Wednesday, November 09, 2005

Attention Rights and Ownership

I browse ZDNet daily and so it was very hard to avoid Steve Gillmor and the whole AttentionTrust.org thing. I didn't grasp the fundamentals of it to begin with and so left it alone until it developed into a topic that people had been discussing long enough that the innovators will start describing the subject into terms for the common man.

It seems I concern myself with two (both) arms of attention data. Firstly, what I pay attention to and how the data that I make by distributing my attention can help me. The second arm is what data companies collect about me in order to market products to me (or people like me).

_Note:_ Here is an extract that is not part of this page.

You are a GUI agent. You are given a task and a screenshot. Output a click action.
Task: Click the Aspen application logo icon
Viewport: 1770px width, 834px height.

Seth Goldstein voiced views I share on the Gillmor Gang show. Using the example of Amazon.com and the purchase data they keep on your account. They have recorded your attention and keep hold of it for both parties to use on their site. That's great, but the problem is that you have generated that data but don't have any easy access to it unless you are on Amazon.com. You cannot transport this data to Ebay for example, for personalised searches. Also, you cannot keep it to yourself, selling it on to other parties that want you to buy their products.

Hell, I may even put it on my blog or website so that it gives spammers something legitimate to work with. Spamming is only evil because it is unsolicited and intrusive.
Imagine having your full attention data, centralised and searchable with one focused point for advertisers to contact you. Very few people have only one email address. I personally wouldn't mind having one email address or equivalent point of contact to have advertisers reach me. But then only when it is being used intelligently.

If you want to sell me stuff that I might actually buy (software, developer books, Warhammer) then this is great. I don't always want to be the one searching for the place to shop from, it is OK for advertisers to come to me provided I let them in by saying:
"Yes, look at the subjects I pay attention to, the products I have paid money for. If your products/services fit this bill then I may be interested in what you have to offer."

Eliminate these tickboxes and other nonsense that we have to read through the small print of everytime we purchase anything. Eliminate these black market mailing lists. Have everything out in the open (or not) as the individual chooses.

This is my first set of thoughts on the subject, which I find more intriguing the more I think about it. More to come in the future no doubt.